In initial experiments, we found that the unstimulated rate of mtDNA synthesis was too low to result in significant BrdU incorporation, and some pharmacological stimulation was necessary. Several different treatments were effective in increasing the level of BrdU incorporation over the two-hour labeling period. PGC1α promotes authentic mitochondrial biogenesis. 0f the other pharmacological activation methods we examined, AMPK activation is thought to promote biogenesis via phosphorylation and activation of PGC1α, but it is unclear whether the BrdU incorporation we measure using treatment paradigm described here reflects the initiation of genuine biogenesis. The immediate increase in mtDNA synthesis (contrasted with the requirement to allow 3 days of stimulation with PGC1α) is inconsistent with upregulation of gene expression, a prerequisite for biogenesis, and suggests rather the triggering of DNA synthesis via phosphorylation and activation of pre-synthesised components. This may actually be an advantage in the mitophagy assay, where the only requirement is that stimulated mtDNA synthesis results in adequate incorporation of label. Preliminary gene expression data (not shown) indicate that a pattern of gene expression consistent with authentic biogenesis is not seen at any time up to 3 days after a 2-hour AMPK activation, supporting the argument based on the rapid kinetics of mtDNA synthesis induced by AMPK activation.
A possible point of concern with the method we describe is whether we are altering mitophagy by the procedure we are using to induce mitochondrial DNA labeling. The intimate linkage between the two processes of biogenesis discussed above suggests that almost any perturbation of biogenesis may invoke a compensating change in mitophagy. However, as discussed above, we do not believe that the brief pulse of AMPK activation we use to induce labeling, results in real biogenesis. In addition to the general coupling of biogenesis and mitophagy, a mechanism linking activation of AMPK directly to stimulation of mitophagy is its phosphorylation of the mitophagy regulator ULK-1 [31]. However, the time course of unstimulated disappearance of label when we used ERK inhibition to activate DNA synthesis was similar to that observed using AMPK activation. This suggests that an initial 2 hour AMPK activation does not significantly potentiate mitophagy by ULK-1 activation during the succeeding long observation period. In addition, even if this mechanism were operative, any contribution of this to the overall signal decline is controlled in our design by the vehicle treatment group, which will experience the same AMPK-potentiated mitophagy as the experimental treatments, and any effect of the latter must therefore be in addition to this background. The utility of the assay for examining mitophagy induced by pharmacological treatments is indicated by our data with CCCP and urolithins [32-35].

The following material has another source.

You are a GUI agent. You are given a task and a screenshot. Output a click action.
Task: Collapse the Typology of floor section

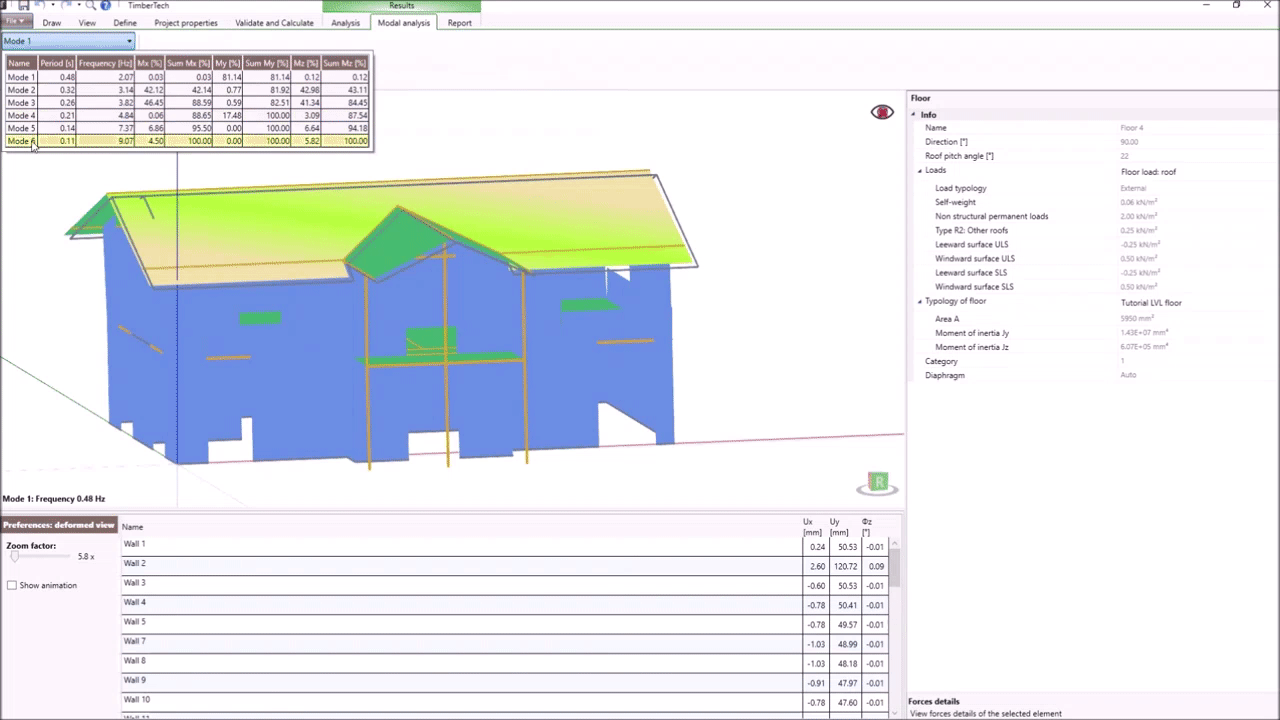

We therefore believe that the method we describe here is a useful addition to the existing assays of mitophagy, and we describe alternative methods of stimulating the initial DNA synthesis and labeling, the appropriate choice being dictated by the pharmacologies of interest to investigators. We have focused on skeletal muscle cells, but we see no reason in principle why the method should not be adaptable to other post mitotic cells.